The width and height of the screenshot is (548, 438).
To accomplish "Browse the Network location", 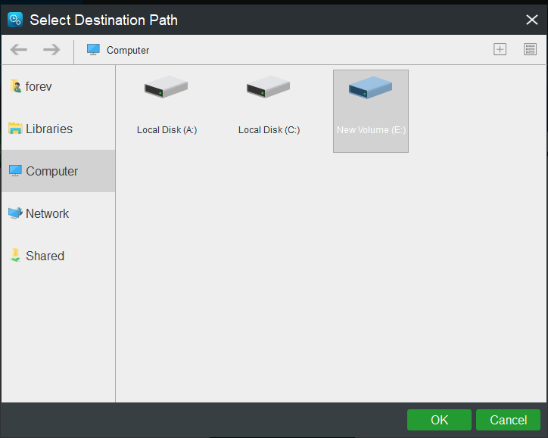I will 47,213.
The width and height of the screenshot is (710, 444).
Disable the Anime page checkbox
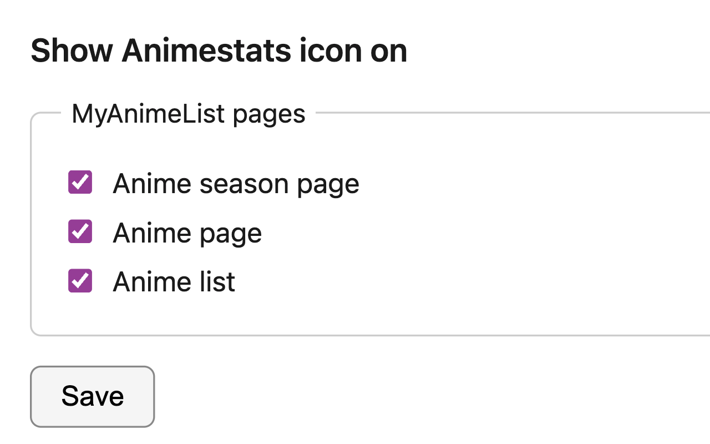pyautogui.click(x=80, y=231)
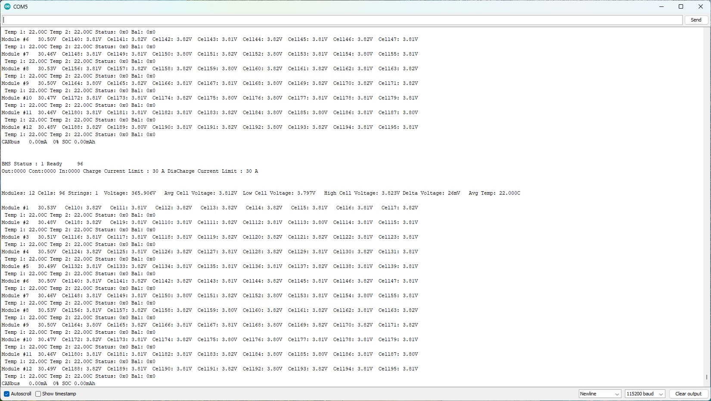The width and height of the screenshot is (711, 401).
Task: Click the 'Low Cell Voltage: 3.797V' reading
Action: click(279, 193)
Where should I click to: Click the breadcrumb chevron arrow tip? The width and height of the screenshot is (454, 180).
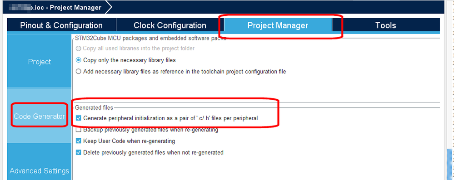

______

*ACTIVITY*. Write out exactly the lines running from the one with "Disable the Anime page checkbox" through the end of the material, both ends included, while leaving the pictures out.

*RESULT OF THE TASK*.
Disable the Anime page checkbox
pyautogui.click(x=80, y=231)
The width and height of the screenshot is (711, 401).
Task: Click the 'Low Cell Voltage: 3.797V' reading
Action: click(279, 193)
Where should I click to: Click the breadcrumb chevron arrow tip? The width and height of the screenshot is (454, 180).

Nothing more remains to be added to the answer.